Laura Gowing joined the department in 2002, following teaching posts at Essex, Hertfordshire and Royal Holloway, where she studied for her PhD.
Research and supervision
- Women and gender in England 1500-1700
- Early modern social history
- History of Crime
- History of London
- History of the body
- Women’s work in early modern England
Laura Gowing’s research uses legal records to examine the lives of women in early modern England. Her work is concerned primarily with the history of sex, gender, language and the body, and more broadly with early modern social and cultural history. Her book Common Bodies: Women, Touch and Power in Seventeenth-century England (Yale, 2003) was awarded the Joan Kelly Memorial Prize by the American Historical Association. This area is developed in the MA option Body and Society in Early Modern Europe. Her most recent book, Gender Relations in early modern England (Pearson Longman 2012) presents recent developments in the field together with new documents. Recent research on women’s work and the history of gesture appears in Cultural and Social History spring 2013, and on the social history of the bed in Home Cultures autumn 2014.

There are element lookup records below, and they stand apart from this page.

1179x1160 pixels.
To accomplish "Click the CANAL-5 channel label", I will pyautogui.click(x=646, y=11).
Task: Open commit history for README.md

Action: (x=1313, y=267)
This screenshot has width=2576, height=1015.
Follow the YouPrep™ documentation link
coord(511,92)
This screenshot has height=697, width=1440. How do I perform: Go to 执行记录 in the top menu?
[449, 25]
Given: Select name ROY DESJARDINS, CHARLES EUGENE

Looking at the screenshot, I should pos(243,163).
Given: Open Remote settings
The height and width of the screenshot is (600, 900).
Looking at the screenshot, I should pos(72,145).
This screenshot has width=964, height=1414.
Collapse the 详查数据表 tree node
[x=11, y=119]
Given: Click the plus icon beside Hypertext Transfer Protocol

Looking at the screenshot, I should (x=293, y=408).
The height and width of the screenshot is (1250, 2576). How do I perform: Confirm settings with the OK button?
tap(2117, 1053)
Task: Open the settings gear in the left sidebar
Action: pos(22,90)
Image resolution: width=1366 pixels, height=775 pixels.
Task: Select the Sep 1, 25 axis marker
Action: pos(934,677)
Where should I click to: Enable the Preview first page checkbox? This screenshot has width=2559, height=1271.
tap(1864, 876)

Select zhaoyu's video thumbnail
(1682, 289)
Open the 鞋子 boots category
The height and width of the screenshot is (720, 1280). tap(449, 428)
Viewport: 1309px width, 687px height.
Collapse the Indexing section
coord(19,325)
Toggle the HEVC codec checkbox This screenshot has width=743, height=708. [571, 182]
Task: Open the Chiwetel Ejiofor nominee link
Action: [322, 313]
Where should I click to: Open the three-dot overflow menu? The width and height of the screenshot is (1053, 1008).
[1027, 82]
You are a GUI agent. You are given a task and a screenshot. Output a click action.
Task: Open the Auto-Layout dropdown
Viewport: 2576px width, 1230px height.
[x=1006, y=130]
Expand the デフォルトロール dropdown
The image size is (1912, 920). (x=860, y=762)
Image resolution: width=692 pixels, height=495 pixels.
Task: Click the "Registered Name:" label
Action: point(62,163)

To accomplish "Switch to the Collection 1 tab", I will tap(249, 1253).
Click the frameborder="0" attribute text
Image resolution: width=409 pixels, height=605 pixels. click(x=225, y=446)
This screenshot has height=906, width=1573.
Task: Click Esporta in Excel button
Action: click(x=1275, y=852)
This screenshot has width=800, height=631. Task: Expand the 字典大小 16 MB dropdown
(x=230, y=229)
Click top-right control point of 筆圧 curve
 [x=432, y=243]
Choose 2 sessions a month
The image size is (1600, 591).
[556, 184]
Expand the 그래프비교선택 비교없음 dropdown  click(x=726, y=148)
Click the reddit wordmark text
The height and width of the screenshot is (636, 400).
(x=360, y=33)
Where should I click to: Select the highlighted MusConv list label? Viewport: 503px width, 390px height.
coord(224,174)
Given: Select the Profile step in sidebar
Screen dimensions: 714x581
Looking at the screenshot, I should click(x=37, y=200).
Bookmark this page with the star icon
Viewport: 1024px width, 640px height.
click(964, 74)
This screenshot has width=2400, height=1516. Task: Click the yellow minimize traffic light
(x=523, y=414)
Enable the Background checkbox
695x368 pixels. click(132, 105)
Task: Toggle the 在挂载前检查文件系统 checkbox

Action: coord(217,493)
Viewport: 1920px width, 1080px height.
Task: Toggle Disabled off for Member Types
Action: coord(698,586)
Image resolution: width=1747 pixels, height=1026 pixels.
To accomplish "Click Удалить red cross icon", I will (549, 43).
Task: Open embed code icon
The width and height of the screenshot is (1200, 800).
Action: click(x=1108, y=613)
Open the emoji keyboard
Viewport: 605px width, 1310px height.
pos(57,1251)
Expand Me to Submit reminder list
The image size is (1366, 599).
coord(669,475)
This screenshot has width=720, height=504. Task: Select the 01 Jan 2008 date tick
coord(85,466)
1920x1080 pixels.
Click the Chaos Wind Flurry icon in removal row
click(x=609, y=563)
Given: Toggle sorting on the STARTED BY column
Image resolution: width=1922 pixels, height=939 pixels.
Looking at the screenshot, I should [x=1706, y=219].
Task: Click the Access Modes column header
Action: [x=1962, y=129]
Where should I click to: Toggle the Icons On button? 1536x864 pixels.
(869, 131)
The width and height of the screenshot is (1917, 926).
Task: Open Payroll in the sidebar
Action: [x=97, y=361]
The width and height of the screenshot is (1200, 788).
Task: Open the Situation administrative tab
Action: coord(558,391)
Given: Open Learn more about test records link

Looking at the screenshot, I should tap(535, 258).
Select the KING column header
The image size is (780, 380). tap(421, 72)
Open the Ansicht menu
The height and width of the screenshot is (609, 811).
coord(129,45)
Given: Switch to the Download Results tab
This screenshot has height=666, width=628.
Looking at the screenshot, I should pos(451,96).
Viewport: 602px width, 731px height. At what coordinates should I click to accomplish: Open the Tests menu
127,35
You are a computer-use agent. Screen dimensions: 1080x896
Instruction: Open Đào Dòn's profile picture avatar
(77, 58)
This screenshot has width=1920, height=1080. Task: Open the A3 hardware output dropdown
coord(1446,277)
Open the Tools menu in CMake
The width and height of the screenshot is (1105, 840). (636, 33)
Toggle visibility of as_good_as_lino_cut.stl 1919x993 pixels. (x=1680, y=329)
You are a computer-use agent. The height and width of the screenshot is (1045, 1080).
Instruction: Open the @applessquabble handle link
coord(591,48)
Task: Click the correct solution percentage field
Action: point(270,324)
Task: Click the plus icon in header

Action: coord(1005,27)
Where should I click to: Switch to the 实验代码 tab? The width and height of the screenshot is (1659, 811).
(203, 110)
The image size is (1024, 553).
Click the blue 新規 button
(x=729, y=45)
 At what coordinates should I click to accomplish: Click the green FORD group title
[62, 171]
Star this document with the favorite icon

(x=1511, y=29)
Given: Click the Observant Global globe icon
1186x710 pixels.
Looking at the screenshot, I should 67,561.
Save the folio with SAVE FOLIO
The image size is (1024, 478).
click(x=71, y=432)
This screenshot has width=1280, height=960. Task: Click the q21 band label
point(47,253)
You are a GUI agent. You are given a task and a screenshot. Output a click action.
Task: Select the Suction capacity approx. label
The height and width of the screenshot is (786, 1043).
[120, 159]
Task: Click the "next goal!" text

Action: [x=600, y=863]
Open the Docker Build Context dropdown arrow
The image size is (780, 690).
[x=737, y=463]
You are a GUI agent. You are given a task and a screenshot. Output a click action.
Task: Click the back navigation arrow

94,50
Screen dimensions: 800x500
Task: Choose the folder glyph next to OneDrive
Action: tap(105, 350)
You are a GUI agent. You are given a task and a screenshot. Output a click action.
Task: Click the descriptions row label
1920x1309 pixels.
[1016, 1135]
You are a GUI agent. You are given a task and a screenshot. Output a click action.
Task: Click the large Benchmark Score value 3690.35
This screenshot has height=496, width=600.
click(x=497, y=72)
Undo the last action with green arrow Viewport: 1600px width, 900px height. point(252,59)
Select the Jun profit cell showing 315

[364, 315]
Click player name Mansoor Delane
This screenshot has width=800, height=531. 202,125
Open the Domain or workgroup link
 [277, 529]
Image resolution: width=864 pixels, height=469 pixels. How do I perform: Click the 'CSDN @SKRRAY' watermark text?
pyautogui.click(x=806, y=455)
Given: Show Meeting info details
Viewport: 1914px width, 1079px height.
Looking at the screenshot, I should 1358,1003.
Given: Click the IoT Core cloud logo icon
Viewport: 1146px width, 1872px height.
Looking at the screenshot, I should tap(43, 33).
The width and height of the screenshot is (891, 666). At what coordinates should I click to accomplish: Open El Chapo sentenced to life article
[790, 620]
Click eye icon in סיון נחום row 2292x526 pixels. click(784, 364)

Enquiries from prospective PhD students in any area of British social and cultural history 1500-1800 are welcome. Current students are working on topics including the history of smell 1660-1800; motherhood in the 17th century; and infanticide in the 17th century.
Professor Gowing is particularly interested in:
- The history of women and gender
- sex and sexuality
- crime and the law
- popular culture
- cultural history
Joint supervision with other departments (such as English) also offers opportunities for those interested in interdisciplinary projects.
For more details, please see her full research profile.
Expertise and public engagement
Professor Laura Gowing is a convenor of two seminars at the Institute of Historical Research (IHR) – Society, Culture and Belief in Early Modern Europe and Women’s History – and is an editor of History Workshop Journal.